Task objective: Write out each entry once more so that it matches the original exactly.

[Collected data entries]
....

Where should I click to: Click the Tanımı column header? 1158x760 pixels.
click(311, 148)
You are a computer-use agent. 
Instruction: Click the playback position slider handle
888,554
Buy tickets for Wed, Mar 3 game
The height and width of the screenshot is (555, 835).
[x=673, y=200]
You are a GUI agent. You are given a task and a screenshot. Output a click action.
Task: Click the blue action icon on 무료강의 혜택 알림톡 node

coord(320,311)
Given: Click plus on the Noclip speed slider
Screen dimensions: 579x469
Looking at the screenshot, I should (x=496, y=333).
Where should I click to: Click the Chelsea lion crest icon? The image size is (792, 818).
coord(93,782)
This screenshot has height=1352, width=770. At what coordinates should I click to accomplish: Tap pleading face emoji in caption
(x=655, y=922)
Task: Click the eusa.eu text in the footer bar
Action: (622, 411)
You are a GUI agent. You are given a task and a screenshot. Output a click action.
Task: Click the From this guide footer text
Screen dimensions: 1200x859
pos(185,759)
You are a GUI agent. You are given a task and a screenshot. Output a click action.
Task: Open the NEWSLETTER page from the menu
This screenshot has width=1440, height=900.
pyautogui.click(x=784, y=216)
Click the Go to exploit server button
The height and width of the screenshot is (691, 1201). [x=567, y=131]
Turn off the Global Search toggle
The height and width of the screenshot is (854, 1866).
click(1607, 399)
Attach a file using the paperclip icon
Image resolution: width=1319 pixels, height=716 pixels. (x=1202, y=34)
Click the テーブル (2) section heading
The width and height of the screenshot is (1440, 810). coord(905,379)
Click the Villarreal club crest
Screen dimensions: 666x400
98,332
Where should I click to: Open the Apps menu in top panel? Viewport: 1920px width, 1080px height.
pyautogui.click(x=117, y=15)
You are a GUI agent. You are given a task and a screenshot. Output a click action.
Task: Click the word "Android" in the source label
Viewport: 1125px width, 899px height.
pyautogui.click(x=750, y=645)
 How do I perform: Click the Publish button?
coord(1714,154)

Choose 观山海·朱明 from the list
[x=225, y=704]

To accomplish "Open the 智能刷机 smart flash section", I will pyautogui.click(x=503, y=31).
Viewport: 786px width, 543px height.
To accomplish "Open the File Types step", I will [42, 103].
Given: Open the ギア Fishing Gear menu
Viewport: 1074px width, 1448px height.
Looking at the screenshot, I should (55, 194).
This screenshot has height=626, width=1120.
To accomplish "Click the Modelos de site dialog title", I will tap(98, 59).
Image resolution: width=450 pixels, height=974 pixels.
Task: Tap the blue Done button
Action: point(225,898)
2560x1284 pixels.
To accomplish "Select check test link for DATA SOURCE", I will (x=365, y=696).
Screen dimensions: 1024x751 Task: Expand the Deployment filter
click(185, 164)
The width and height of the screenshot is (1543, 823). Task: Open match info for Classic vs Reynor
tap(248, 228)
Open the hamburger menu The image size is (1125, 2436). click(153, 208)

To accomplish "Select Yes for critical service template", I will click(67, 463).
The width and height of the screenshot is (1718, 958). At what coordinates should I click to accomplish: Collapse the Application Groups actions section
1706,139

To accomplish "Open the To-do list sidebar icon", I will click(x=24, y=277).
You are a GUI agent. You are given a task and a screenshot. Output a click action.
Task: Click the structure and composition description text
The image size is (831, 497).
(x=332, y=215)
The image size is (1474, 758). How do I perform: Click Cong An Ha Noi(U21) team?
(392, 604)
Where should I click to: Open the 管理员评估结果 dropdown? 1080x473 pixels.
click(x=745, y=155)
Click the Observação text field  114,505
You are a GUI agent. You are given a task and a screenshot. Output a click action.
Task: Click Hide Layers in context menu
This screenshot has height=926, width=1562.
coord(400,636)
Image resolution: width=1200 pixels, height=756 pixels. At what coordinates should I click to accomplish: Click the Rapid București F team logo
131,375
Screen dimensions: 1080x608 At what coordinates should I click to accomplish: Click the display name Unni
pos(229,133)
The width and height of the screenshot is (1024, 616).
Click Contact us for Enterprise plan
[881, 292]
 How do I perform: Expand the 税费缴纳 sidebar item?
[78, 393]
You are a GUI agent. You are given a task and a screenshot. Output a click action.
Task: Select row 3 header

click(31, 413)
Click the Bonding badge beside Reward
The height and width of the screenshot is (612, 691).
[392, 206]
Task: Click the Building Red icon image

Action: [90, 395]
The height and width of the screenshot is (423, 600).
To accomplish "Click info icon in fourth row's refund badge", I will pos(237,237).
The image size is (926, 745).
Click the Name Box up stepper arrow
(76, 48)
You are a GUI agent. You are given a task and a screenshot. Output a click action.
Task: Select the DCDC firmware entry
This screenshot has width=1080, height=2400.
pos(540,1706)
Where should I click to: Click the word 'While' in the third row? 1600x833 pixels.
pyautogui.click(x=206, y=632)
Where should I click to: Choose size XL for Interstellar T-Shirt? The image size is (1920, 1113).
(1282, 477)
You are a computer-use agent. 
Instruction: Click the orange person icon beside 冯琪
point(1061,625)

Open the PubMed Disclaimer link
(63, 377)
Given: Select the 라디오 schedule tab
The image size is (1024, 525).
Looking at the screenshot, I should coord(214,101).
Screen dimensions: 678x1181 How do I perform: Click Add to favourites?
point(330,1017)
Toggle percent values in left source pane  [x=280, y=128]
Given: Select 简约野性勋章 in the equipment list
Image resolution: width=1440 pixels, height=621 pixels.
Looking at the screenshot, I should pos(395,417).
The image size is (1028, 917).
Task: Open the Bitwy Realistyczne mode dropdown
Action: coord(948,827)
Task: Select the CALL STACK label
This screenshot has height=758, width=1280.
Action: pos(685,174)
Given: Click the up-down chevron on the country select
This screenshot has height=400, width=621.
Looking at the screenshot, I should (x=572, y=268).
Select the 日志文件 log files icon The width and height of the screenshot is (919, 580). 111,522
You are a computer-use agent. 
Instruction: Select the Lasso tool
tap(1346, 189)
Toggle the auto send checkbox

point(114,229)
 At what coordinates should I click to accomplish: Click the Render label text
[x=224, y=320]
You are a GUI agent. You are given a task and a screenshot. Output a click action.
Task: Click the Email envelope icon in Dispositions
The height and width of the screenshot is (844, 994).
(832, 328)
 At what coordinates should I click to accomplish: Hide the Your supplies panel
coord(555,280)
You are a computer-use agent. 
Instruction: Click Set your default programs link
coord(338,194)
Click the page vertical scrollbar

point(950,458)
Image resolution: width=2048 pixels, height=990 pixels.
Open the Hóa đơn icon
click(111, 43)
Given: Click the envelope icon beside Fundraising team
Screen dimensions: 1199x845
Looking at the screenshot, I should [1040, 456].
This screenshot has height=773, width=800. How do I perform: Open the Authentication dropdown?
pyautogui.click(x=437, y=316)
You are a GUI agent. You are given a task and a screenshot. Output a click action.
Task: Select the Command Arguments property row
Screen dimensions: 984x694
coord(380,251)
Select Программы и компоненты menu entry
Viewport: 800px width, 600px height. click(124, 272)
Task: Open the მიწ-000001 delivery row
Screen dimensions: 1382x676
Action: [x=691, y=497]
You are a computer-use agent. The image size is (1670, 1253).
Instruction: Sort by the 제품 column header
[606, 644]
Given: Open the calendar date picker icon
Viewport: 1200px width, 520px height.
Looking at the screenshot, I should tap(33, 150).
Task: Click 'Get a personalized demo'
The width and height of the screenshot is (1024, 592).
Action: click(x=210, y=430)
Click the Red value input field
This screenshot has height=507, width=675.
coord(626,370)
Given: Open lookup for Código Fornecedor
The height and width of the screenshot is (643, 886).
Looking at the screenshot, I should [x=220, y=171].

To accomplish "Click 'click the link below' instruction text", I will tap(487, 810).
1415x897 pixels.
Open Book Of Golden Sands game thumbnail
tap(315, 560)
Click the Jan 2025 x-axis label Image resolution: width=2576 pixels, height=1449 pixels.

....

Task output:
Where should I click to: Click the Tanımı column header? 1158x760 pixels.
click(311, 148)
You are a computer-use agent. 
Instruction: Click the playback position slider handle
888,554
Buy tickets for Wed, Mar 3 game
The height and width of the screenshot is (555, 835).
[x=673, y=200]
You are a GUI agent. You are given a task and a screenshot. Output a click action.
Task: Click the blue action icon on 무료강의 혜택 알림톡 node

coord(320,311)
Given: Click plus on the Noclip speed slider
Screen dimensions: 579x469
Looking at the screenshot, I should (x=496, y=333).
Where should I click to: Click the Chelsea lion crest icon? The image size is (792, 818).
coord(93,782)
This screenshot has height=1352, width=770. At what coordinates should I click to accomplish: Tap pleading face emoji in caption
(x=655, y=922)
Task: Click the eusa.eu text in the footer bar
Action: (622, 411)
You are a GUI agent. You are given a task and a screenshot. Output a click action.
Task: Click the From this guide footer text
Screen dimensions: 1200x859
pos(185,759)
You are a GUI agent. You are given a task and a screenshot. Output a click action.
Task: Open the NEWSLETTER page from the menu
This screenshot has width=1440, height=900.
pyautogui.click(x=784, y=216)
Click the Go to exploit server button
The height and width of the screenshot is (691, 1201). [x=567, y=131]
Turn off the Global Search toggle
The height and width of the screenshot is (854, 1866).
click(1607, 399)
Attach a file using the paperclip icon
Image resolution: width=1319 pixels, height=716 pixels. (x=1202, y=34)
Click the テーブル (2) section heading
The width and height of the screenshot is (1440, 810). coord(905,379)
Click the Villarreal club crest
Screen dimensions: 666x400
98,332
Where should I click to: Open the Apps menu in top panel? Viewport: 1920px width, 1080px height.
pyautogui.click(x=117, y=15)
You are a GUI agent. You are given a task and a screenshot. Output a click action.
Task: Click the word "Android" in the source label
Viewport: 1125px width, 899px height.
pyautogui.click(x=750, y=645)
 How do I perform: Click the Publish button?
coord(1714,154)

Choose 观山海·朱明 from the list
[x=225, y=704]

To accomplish "Open the 智能刷机 smart flash section", I will pyautogui.click(x=503, y=31).
Viewport: 786px width, 543px height.
To accomplish "Open the File Types step", I will [42, 103].
Given: Open the ギア Fishing Gear menu
Viewport: 1074px width, 1448px height.
Looking at the screenshot, I should (55, 194).
This screenshot has height=626, width=1120.
To accomplish "Click the Modelos de site dialog title", I will tap(98, 59).
Image resolution: width=450 pixels, height=974 pixels.
Task: Tap the blue Done button
Action: point(225,898)
2560x1284 pixels.
To accomplish "Select check test link for DATA SOURCE", I will (x=365, y=696).
Screen dimensions: 1024x751 Task: Expand the Deployment filter
click(185, 164)
The width and height of the screenshot is (1543, 823). Task: Open match info for Classic vs Reynor
tap(248, 228)
Open the hamburger menu The image size is (1125, 2436). click(153, 208)

To accomplish "Select Yes for critical service template", I will click(67, 463).
The width and height of the screenshot is (1718, 958). At what coordinates should I click to accomplish: Collapse the Application Groups actions section
1706,139

To accomplish "Open the To-do list sidebar icon", I will click(x=24, y=277).
You are a GUI agent. You are given a task and a screenshot. Output a click action.
Task: Click the structure and composition description text
The image size is (831, 497).
(x=332, y=215)
The image size is (1474, 758). How do I perform: Click Cong An Ha Noi(U21) team?
(392, 604)
Where should I click to: Open the 管理员评估结果 dropdown? 1080x473 pixels.
click(x=745, y=155)
Click the Observação text field  114,505
You are a GUI agent. You are given a task and a screenshot. Output a click action.
Task: Click Hide Layers in context menu
This screenshot has height=926, width=1562.
coord(400,636)
Image resolution: width=1200 pixels, height=756 pixels. At what coordinates should I click to accomplish: Click the Rapid București F team logo
131,375
Screen dimensions: 1080x608 At what coordinates should I click to accomplish: Click the display name Unni
pos(229,133)
The width and height of the screenshot is (1024, 616).
Click Contact us for Enterprise plan
[881, 292]
 How do I perform: Expand the 税费缴纳 sidebar item?
[78, 393]
You are a GUI agent. You are given a task and a screenshot. Output a click action.
Task: Select row 3 header

click(31, 413)
Click the Bonding badge beside Reward
The height and width of the screenshot is (612, 691).
[392, 206]
Task: Click the Building Red icon image

Action: [90, 395]
The height and width of the screenshot is (423, 600).
To accomplish "Click info icon in fourth row's refund badge", I will pos(237,237).
The image size is (926, 745).
Click the Name Box up stepper arrow
(76, 48)
You are a GUI agent. You are given a task and a screenshot. Output a click action.
Task: Select the DCDC firmware entry
This screenshot has width=1080, height=2400.
pos(540,1706)
Where should I click to: Click the word 'While' in the third row? 1600x833 pixels.
pyautogui.click(x=206, y=632)
Where should I click to: Choose size XL for Interstellar T-Shirt? The image size is (1920, 1113).
(1282, 477)
You are a computer-use agent. 
Instruction: Click the orange person icon beside 冯琪
point(1061,625)

Open the PubMed Disclaimer link
(63, 377)
Given: Select the 라디오 schedule tab
The image size is (1024, 525).
Looking at the screenshot, I should coord(214,101).
Screen dimensions: 678x1181 How do I perform: Click Add to favourites?
point(330,1017)
Toggle percent values in left source pane  [x=280, y=128]
Given: Select 简约野性勋章 in the equipment list
Image resolution: width=1440 pixels, height=621 pixels.
Looking at the screenshot, I should pos(395,417).
The image size is (1028, 917).
Task: Open the Bitwy Realistyczne mode dropdown
Action: coord(948,827)
Task: Select the CALL STACK label
This screenshot has height=758, width=1280.
Action: pos(685,174)
Given: Click the up-down chevron on the country select
This screenshot has height=400, width=621.
Looking at the screenshot, I should (x=572, y=268).
Select the 日志文件 log files icon The width and height of the screenshot is (919, 580). 111,522
You are a computer-use agent. 
Instruction: Select the Lasso tool
tap(1346, 189)
Toggle the auto send checkbox

point(114,229)
 At what coordinates should I click to accomplish: Click the Render label text
[x=224, y=320]
You are a GUI agent. You are given a task and a screenshot. Output a click action.
Task: Click the Email envelope icon in Dispositions
The height and width of the screenshot is (844, 994).
(832, 328)
 At what coordinates should I click to accomplish: Hide the Your supplies panel
coord(555,280)
You are a computer-use agent. 
Instruction: Click Set your default programs link
coord(338,194)
Click the page vertical scrollbar

point(950,458)
Image resolution: width=2048 pixels, height=990 pixels.
Open the Hóa đơn icon
click(111, 43)
Given: Click the envelope icon beside Fundraising team
Screen dimensions: 1199x845
Looking at the screenshot, I should [1040, 456].
This screenshot has height=773, width=800. How do I perform: Open the Authentication dropdown?
pyautogui.click(x=437, y=316)
You are a GUI agent. You are given a task and a screenshot. Output a click action.
Task: Select the Command Arguments property row
Screen dimensions: 984x694
coord(380,251)
Select Программы и компоненты menu entry
Viewport: 800px width, 600px height. click(124, 272)
Task: Open the მიწ-000001 delivery row
Screen dimensions: 1382x676
Action: [x=691, y=497]
You are a computer-use agent. The image size is (1670, 1253).
Instruction: Sort by the 제품 column header
[606, 644]
Given: Open the calendar date picker icon
Viewport: 1200px width, 520px height.
Looking at the screenshot, I should tap(33, 150).
Task: Click 'Get a personalized demo'
The width and height of the screenshot is (1024, 592).
Action: click(x=210, y=430)
Click the Red value input field
This screenshot has height=507, width=675.
coord(626,370)
Given: Open lookup for Código Fornecedor
The height and width of the screenshot is (643, 886).
Looking at the screenshot, I should [x=220, y=171].

To accomplish "Click 'click the link below' instruction text", I will tap(487, 810).
1415x897 pixels.
Open Book Of Golden Sands game thumbnail
tap(315, 560)
Click the Jan 2025 x-axis label Image resolution: width=2576 pixels, height=1449 pixels.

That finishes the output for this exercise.